Saved entries:
- - - - -
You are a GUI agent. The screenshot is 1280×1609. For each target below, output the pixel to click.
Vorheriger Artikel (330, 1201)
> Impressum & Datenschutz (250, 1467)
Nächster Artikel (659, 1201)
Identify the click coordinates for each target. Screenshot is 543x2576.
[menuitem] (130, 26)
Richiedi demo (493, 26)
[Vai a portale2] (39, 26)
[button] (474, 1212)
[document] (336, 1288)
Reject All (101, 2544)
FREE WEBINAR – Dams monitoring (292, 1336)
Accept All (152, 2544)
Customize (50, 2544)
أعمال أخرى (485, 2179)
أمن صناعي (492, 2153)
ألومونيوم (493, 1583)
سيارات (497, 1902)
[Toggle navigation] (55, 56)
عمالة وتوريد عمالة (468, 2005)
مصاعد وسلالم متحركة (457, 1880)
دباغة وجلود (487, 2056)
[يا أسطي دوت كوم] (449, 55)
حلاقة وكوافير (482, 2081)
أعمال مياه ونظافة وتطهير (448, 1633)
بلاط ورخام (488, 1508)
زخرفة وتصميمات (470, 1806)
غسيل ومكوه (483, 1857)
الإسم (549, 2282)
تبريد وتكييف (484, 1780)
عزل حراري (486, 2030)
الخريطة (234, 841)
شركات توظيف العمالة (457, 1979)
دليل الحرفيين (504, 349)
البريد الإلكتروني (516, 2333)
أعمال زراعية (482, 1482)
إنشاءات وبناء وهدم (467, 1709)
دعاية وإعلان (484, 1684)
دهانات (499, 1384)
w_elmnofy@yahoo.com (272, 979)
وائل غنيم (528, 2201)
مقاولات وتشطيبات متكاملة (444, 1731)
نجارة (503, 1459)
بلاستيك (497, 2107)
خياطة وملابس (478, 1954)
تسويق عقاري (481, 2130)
- - - - -
Exercise aim >> Transcribe the data above verbatim.

Answer for the task >>
You are a GUI agent. The screenshot is 1280×1609. For each target below, output the pixel to click.
Vorheriger Artikel (330, 1201)
> Impressum & Datenschutz (250, 1467)
Nächster Artikel (659, 1201)
Identify the click coordinates for each target. Screenshot is 543x2576.
[menuitem] (130, 26)
Richiedi demo (493, 26)
[Vai a portale2] (39, 26)
[button] (474, 1212)
[document] (336, 1288)
Reject All (101, 2544)
FREE WEBINAR – Dams monitoring (292, 1336)
Accept All (152, 2544)
Customize (50, 2544)
أعمال أخرى (485, 2179)
أمن صناعي (492, 2153)
ألومونيوم (493, 1583)
سيارات (497, 1902)
[Toggle navigation] (55, 56)
عمالة وتوريد عمالة (468, 2005)
مصاعد وسلالم متحركة (457, 1880)
دباغة وجلود (487, 2056)
[يا أسطي دوت كوم] (449, 55)
حلاقة وكوافير (482, 2081)
أعمال مياه ونظافة وتطهير (448, 1633)
بلاط ورخام (488, 1508)
زخرفة وتصميمات (470, 1806)
غسيل ومكوه (483, 1857)
الإسم (549, 2282)
تبريد وتكييف (484, 1780)
عزل حراري (486, 2030)
الخريطة (234, 841)
شركات توظيف العمالة (457, 1979)
دليل الحرفيين (504, 349)
البريد الإلكتروني (516, 2333)
أعمال زراعية (482, 1482)
إنشاءات وبناء وهدم (467, 1709)
دعاية وإعلان (484, 1684)
دهانات (499, 1384)
w_elmnofy@yahoo.com (272, 979)
وائل غنيم (528, 2201)
مقاولات وتشطيبات متكاملة (444, 1731)
نجارة (503, 1459)
بلاستيك (497, 2107)
خياطة وملابس (478, 1954)
تسويق عقاري (481, 2130)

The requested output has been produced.